1. At a Glance
Associated Alcohols & Breweries Ltd (AABL) is having one of those “I look boring on the outside but quietly lifting heavy weights inside” phases. Market cap sitting at ₹1,616 Cr, stock price bruised at ₹852 (down ~24% in 3 months, because markets love drama), yet operationally the company is doing a tightrope walk between liquor dominance, ethanol ambitions, and balance sheet discipline.
Q3 FY26 headline numbers?
Quarterly sales ₹260 Cr, PAT ₹27.3 Cr, with profits still growing ~4.6% YoY even as topline slipped ~20% YoY. ROCE at a respectable 20%, debt-to-equity a gym-bro 0.13, and interest coverage so high (24x) that lenders probably send thank-you cards.
This is a company that sells country liquor, premium whisky, ethanol, ENA, and now wants to flirt with tequila. Yes, tequila. From Madhya Pradesh. Welcome to Indian capital markets.
But is this a cyclical hangover or a structural party? Let’s pour a large peg and find out.
2. Introduction – From Desi Tharra to Ethanol Fuel
Associated Alcohols & Breweries is not your shiny United Spirits poster boy. This is a hardcore central India operator, built brick by brick in regulated markets, state tenders, excise drama, and volume games.
Historically, AABL’s bread and butter was IMIL + IMFL—basically the stuff that sells even when GDP growth is missing and elections are coming.
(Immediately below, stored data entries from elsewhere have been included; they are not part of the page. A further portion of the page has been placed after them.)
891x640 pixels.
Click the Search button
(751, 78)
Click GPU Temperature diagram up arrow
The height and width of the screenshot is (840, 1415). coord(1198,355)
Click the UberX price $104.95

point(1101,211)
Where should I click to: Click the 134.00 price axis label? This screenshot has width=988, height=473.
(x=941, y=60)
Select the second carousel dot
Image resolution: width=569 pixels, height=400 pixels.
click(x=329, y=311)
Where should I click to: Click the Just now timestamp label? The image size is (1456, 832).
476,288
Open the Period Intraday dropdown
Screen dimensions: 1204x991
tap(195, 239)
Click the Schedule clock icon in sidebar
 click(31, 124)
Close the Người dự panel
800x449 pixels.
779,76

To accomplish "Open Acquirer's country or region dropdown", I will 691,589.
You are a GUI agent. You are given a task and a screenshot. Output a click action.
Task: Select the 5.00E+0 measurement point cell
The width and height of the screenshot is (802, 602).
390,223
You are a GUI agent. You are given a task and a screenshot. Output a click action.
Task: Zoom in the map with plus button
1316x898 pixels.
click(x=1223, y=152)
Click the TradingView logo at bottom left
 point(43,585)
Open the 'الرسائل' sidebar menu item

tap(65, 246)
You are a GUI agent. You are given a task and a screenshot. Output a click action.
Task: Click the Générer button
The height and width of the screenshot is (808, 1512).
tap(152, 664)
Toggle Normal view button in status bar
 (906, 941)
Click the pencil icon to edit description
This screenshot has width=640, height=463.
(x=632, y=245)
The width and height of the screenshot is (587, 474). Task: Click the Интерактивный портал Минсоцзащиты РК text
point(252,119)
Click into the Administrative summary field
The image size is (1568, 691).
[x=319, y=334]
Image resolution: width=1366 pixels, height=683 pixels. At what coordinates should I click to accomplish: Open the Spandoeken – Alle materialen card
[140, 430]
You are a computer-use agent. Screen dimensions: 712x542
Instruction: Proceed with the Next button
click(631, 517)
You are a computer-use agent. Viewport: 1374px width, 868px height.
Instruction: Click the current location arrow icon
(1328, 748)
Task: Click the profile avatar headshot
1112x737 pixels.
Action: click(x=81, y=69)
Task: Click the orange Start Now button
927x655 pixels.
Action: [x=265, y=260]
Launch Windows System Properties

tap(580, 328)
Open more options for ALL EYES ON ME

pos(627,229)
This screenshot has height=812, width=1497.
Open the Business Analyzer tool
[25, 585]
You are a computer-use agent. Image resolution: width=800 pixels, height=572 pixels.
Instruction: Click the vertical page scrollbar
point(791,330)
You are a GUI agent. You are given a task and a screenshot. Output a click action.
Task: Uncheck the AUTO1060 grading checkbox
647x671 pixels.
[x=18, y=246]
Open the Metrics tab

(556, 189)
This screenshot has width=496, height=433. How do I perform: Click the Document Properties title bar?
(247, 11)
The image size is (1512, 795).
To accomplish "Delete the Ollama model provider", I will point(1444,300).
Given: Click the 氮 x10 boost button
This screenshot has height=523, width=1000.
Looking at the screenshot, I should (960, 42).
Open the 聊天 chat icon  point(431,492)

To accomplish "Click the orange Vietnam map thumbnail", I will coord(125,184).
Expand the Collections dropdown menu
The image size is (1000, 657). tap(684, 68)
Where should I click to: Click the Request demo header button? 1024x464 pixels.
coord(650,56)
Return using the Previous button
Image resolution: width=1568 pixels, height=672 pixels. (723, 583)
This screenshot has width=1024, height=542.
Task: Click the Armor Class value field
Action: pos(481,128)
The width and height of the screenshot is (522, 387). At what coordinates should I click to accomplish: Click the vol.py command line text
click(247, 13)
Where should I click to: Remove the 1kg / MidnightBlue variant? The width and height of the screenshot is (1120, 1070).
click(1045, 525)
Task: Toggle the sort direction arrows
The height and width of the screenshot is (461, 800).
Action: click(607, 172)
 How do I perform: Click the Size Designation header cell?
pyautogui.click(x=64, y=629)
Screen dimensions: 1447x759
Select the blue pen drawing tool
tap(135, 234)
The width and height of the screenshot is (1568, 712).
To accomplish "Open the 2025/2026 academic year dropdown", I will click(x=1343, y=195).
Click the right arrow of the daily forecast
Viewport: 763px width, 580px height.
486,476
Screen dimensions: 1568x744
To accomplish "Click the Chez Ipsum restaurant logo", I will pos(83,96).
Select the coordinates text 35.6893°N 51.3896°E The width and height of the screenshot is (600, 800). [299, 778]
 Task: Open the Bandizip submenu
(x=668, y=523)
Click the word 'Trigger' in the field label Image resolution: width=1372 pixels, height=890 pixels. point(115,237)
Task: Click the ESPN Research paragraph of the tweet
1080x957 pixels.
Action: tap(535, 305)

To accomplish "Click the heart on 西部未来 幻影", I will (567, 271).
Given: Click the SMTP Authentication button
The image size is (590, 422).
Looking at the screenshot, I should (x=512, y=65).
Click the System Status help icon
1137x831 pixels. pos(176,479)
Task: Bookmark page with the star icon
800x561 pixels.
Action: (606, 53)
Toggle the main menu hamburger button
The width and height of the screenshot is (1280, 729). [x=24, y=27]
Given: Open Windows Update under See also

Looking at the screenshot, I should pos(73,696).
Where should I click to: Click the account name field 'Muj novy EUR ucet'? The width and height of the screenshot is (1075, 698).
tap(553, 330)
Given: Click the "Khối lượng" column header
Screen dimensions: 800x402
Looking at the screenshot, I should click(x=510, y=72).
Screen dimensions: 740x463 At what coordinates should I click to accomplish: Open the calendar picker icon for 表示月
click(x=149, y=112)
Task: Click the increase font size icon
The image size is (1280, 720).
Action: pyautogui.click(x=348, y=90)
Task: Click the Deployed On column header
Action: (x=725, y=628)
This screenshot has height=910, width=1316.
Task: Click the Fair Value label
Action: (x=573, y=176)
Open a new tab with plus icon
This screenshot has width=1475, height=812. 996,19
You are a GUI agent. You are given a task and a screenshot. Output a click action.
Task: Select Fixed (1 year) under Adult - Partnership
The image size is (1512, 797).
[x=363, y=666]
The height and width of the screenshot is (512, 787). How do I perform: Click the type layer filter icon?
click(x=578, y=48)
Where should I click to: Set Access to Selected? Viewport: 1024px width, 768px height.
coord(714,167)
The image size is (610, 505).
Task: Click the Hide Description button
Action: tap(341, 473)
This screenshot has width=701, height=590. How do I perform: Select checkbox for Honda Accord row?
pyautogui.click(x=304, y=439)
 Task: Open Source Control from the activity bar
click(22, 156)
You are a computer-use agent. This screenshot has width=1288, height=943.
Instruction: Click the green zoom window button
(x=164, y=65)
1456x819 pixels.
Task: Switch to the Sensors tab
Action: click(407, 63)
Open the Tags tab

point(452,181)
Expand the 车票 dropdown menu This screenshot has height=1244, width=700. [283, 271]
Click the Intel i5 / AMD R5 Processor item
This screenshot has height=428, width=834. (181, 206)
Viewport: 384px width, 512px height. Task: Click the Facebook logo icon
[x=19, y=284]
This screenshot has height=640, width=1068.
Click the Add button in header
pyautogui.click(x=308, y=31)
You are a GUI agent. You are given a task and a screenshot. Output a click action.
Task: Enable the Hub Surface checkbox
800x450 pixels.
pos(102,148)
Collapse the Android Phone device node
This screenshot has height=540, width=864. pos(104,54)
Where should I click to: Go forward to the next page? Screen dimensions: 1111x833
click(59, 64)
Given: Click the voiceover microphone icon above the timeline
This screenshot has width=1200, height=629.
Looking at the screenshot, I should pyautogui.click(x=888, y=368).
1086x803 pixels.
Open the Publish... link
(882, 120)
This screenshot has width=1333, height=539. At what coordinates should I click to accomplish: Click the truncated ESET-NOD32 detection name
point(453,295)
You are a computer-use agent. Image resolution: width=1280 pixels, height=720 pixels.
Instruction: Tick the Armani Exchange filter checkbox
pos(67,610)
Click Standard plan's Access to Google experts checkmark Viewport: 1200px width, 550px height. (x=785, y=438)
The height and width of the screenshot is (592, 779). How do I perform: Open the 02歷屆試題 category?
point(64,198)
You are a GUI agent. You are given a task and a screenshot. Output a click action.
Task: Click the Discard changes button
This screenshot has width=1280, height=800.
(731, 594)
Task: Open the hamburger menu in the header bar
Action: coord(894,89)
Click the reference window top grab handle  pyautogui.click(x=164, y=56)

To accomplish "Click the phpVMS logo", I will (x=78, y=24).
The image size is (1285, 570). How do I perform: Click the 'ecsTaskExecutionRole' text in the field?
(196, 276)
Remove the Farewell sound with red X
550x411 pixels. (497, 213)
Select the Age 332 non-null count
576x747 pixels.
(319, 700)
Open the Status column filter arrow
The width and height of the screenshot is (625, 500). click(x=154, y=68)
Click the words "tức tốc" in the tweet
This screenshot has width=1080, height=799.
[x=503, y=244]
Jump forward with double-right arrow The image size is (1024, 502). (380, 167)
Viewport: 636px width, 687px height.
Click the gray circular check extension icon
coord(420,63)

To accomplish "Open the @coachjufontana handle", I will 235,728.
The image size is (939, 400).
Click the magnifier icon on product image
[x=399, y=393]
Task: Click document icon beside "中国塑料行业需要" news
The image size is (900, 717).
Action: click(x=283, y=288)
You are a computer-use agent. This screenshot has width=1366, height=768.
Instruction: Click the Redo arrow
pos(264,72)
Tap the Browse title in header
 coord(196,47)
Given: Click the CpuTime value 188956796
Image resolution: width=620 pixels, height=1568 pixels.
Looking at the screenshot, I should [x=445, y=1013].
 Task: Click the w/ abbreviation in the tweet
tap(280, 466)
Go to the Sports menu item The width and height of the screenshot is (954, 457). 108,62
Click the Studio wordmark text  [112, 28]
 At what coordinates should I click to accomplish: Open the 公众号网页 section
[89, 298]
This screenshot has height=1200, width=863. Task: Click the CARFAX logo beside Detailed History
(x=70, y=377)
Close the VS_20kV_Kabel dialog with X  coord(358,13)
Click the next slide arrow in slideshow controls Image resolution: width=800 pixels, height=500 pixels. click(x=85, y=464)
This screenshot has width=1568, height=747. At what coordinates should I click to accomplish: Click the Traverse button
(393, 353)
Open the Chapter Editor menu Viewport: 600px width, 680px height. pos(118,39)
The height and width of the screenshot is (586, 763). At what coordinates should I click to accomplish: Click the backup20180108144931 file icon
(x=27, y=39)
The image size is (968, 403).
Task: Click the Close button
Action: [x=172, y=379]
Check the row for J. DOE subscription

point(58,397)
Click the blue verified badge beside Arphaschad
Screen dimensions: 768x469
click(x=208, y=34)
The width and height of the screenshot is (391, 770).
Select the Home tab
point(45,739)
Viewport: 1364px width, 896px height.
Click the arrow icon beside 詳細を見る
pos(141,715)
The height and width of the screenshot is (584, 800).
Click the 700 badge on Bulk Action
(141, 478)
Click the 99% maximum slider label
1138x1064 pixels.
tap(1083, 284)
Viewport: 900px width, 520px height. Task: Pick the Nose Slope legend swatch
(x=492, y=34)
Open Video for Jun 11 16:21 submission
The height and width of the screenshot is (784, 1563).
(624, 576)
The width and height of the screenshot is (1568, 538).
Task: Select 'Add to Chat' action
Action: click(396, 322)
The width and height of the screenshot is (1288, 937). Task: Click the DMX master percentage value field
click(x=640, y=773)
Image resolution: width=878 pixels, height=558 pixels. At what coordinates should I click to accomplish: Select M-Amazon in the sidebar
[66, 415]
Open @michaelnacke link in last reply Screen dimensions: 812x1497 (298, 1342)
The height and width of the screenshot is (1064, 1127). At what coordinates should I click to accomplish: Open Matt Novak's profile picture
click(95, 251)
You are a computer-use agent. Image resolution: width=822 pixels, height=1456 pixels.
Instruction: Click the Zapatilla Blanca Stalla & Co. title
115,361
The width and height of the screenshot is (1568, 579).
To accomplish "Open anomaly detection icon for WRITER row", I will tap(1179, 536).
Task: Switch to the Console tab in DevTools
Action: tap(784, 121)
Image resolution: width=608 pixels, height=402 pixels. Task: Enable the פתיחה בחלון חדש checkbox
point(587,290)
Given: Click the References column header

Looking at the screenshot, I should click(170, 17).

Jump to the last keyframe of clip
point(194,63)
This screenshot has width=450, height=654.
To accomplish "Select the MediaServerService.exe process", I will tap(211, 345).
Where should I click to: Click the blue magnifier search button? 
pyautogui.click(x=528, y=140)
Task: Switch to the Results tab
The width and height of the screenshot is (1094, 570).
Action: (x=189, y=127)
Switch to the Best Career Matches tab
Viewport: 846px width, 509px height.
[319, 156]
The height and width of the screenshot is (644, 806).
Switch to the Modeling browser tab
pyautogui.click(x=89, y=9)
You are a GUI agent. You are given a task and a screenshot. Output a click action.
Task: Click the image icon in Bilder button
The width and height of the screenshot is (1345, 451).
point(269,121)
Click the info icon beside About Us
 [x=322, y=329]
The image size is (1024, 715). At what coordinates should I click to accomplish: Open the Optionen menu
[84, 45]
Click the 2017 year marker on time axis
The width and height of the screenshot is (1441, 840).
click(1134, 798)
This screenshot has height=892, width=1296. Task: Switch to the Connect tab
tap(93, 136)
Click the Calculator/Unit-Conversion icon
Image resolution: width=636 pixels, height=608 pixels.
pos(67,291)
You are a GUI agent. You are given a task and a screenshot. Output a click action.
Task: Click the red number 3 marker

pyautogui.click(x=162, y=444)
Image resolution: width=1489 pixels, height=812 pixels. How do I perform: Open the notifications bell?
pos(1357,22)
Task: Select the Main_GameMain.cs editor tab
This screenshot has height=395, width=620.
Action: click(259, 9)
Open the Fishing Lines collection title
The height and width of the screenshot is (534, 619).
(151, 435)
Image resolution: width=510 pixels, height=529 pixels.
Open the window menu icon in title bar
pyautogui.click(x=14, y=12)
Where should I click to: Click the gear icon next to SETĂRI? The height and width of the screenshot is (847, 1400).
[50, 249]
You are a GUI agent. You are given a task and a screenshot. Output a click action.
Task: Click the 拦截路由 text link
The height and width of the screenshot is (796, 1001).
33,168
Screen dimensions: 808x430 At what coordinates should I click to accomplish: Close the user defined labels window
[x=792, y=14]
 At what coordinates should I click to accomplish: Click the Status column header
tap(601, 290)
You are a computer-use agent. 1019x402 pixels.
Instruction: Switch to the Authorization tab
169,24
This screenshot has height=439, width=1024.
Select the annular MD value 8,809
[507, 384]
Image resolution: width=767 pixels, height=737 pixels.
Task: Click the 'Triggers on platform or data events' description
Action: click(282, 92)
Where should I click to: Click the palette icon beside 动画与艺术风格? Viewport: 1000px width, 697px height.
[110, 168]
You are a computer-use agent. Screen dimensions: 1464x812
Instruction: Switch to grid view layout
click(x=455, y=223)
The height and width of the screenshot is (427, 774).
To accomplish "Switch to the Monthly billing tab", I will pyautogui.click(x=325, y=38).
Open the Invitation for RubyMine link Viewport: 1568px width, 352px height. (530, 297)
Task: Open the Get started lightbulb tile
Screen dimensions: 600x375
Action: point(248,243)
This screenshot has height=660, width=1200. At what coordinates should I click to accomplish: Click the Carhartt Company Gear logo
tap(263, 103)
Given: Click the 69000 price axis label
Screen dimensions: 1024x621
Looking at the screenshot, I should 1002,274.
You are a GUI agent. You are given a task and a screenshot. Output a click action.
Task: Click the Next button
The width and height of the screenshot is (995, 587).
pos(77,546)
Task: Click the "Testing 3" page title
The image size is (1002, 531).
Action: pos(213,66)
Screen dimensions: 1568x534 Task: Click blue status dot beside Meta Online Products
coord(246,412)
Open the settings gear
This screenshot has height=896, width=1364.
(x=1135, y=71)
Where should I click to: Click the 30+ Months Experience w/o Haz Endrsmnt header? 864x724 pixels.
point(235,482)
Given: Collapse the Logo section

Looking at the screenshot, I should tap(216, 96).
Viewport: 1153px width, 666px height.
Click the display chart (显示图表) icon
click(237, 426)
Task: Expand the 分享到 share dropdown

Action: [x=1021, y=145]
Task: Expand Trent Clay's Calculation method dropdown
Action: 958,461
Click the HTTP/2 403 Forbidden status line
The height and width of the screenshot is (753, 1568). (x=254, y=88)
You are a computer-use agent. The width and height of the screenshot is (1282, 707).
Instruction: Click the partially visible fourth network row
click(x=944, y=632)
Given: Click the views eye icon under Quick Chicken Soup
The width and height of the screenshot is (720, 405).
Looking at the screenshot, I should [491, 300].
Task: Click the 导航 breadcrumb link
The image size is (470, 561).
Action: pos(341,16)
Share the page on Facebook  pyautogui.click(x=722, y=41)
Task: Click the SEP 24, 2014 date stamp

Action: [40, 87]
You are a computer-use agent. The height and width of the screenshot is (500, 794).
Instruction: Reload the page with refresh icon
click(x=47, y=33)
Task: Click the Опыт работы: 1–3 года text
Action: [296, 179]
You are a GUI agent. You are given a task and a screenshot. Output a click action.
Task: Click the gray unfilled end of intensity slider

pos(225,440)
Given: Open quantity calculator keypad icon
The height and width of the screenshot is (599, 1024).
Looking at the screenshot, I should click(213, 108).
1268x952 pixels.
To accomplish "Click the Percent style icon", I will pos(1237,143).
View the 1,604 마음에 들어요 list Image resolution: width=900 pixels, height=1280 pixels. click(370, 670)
Over time, management realised one thing:
👉 Liquor margins fluctuate, but ethanol cheques come on time.
So they did what any sensible distiller with land, grain access, and ENA experience would do—they built a 40 MLPA ethanol plant and entered the government-backed Ethanol Blended Petrol (EBP) program.
Result?
Ethanol went from zero in FY22 to 24% of revenue in 9M FY25. That’s not diversification—that’s reincarnation.
Meanwhile, the company is also premiumising its liquor portfolio: gin, blended malt whisky, upcoming RTDs, premium brandy, and tequila. Basically, AABL woke up one day and said, “Why should Radico and Piccadilly have all the fun?”
But behind the glamour is a very old-school operator mindset: control debt, sweat
assets, don’t overpromise.
So… is this still a boring MP liquor company? Or a stealth FMCG + ethanol hybrid?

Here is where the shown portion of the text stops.